Bila tuntutan pemberlakuan syariat Islamiyah di bawah payung otda dijadikan sebagai titik akhir usaha pemberlakuan syariat Islamiyah, adalah sebuah kekeliruan besar. Titik kekeliruannya adalah menjadikan Islam sebagai sebuah sub sistem dari sistem utama di negeri ini: Pancasila. Pola perjuangan semacam ini ibarat menegakkan benang basah. Sebab, dengan posisi semacam itu, hanya syariat Islam yang tidak melanggar Pancasila saja yang boleh dilakukan. Kalau begitu, sama saja dengan sebelum adanya ribut-ribut otda. Padahal syariat islam akan menjalankan fungsinya sebagai rahmatan lil `alamin bila ia berdiri paking tinggi di atas sistem-sistem kehidupan lainnya. Sistem-sistem yang ada dibawahnya pun harus tidak bertentangan dengan sistem Islam.
Pertanyaan penting yang harus dijawab oleh pengusung ide syariat Islamiyah, adalah bagaimana menegakkan syariat Islamiyah itu ? Kalau terpulang kepada tata-cara selain Jihad fii Sabilillah, jangan-jangan kita terperosok ke dalam tipologi kekafiran: mengimani sebagian isi al-Qur`an dan mengkufuri sebagian lainnya.

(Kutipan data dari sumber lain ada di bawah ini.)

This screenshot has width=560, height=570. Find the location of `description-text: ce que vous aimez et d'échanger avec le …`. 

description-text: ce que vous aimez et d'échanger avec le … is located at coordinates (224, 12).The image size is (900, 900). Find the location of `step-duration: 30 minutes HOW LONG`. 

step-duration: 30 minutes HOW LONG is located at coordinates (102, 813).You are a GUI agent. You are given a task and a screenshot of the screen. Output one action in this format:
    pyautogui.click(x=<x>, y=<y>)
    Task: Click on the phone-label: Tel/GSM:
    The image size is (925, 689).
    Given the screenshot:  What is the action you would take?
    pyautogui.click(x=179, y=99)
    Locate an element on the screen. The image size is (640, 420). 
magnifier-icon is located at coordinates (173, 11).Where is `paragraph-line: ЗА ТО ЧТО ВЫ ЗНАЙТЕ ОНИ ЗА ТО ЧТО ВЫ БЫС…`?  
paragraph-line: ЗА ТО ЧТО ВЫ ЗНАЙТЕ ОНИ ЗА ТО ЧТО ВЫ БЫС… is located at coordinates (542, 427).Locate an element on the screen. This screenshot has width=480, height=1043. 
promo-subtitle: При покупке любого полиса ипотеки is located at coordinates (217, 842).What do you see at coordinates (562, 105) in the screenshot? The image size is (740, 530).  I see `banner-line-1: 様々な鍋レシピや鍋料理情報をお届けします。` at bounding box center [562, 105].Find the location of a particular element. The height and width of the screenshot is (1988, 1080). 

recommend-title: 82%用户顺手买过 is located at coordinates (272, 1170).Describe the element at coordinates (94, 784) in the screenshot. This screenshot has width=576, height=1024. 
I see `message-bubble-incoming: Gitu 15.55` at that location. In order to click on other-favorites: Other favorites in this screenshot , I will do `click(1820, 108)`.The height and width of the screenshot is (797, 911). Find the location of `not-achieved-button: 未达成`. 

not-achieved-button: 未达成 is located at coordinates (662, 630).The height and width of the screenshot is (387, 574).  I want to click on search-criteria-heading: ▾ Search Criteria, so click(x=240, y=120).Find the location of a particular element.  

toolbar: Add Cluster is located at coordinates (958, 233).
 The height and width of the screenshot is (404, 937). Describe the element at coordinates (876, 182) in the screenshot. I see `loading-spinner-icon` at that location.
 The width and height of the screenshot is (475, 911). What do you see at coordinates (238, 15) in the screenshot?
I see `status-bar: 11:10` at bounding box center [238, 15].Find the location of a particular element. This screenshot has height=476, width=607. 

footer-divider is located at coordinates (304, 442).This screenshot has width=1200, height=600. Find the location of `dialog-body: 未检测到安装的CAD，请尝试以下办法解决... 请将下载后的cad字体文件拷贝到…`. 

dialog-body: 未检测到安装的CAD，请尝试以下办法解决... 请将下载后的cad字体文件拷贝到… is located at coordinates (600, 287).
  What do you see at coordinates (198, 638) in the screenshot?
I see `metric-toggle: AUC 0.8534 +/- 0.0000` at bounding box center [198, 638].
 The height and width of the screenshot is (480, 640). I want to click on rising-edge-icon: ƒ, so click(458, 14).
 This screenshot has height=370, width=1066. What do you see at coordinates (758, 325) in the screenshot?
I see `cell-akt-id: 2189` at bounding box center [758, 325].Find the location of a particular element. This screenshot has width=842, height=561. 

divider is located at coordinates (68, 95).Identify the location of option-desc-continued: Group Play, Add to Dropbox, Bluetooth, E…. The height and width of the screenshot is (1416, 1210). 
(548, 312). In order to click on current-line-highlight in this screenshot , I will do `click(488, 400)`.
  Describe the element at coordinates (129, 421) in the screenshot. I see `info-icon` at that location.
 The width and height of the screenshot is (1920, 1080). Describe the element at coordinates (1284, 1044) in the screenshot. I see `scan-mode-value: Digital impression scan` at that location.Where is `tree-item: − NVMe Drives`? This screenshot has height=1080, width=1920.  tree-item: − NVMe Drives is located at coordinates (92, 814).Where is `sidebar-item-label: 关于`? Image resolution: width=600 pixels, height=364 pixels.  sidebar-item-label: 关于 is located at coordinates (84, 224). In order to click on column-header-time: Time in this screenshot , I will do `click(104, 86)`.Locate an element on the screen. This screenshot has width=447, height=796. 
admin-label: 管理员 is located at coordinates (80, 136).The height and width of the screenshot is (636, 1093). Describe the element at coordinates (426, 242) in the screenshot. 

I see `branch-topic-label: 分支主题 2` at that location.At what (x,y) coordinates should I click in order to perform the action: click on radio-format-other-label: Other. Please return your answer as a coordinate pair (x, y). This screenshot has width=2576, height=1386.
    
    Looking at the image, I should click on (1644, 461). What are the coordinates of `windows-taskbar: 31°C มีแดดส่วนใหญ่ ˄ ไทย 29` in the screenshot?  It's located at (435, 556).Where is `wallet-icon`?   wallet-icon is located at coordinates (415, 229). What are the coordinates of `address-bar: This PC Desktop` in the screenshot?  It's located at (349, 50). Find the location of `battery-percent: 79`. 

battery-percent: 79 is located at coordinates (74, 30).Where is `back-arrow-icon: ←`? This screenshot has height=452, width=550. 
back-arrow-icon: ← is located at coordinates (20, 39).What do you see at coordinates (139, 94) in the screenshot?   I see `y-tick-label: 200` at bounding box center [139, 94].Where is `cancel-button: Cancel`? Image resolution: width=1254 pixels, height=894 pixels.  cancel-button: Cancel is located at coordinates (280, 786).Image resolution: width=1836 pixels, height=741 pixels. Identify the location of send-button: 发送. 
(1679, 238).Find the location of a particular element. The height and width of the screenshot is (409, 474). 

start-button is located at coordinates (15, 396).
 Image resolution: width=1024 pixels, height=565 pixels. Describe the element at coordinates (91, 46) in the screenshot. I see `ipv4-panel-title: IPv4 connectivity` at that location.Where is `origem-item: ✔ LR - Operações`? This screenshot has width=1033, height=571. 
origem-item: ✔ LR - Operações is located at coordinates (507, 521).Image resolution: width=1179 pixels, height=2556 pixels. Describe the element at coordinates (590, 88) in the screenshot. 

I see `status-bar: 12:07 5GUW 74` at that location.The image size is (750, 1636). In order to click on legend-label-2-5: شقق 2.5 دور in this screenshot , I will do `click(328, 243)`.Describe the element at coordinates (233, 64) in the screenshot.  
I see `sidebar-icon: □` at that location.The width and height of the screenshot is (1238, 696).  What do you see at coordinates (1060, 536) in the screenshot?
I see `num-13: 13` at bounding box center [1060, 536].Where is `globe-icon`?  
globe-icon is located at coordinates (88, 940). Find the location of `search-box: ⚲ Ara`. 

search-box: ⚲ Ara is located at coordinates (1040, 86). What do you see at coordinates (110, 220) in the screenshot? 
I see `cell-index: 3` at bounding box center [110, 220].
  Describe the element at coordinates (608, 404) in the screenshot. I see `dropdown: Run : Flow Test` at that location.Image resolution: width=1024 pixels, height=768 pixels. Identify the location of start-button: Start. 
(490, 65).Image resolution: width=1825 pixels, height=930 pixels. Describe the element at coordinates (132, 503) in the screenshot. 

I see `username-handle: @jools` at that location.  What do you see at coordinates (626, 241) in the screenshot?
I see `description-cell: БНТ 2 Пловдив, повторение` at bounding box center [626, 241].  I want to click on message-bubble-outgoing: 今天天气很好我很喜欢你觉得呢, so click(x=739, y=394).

Merindukan tegaknya syariat Islamiyah, setelah mencampakkan Jihad fii Sabilillaah dari induk besar syariat Islamiyah. Lalu, syariat Islam macam mana yang bakal tegak ?
Celakanya, gejala ini pun menghinggapi sebagian para penuntut pemberlakuan syariat Islamiyah. Ketika diajak bicara indahnya syariat Islamiyah, mereka sangat getol. Tetapi ketika pembicaraan menyangkut jihad sebagai upaya pemberlakuan syariat, mereka sangat gatal.
Tulisan ini dimaksudkan sebagai sebuah introspeksi atas maraknya gelora jihad dan tuntutan pemberlakuan syariat Islamiyah. Semoga menjadi sumbangan yang konstruktif bagi perjalanan perjuangan menegakkan `izzul Islam wal Muslimin. Amiin.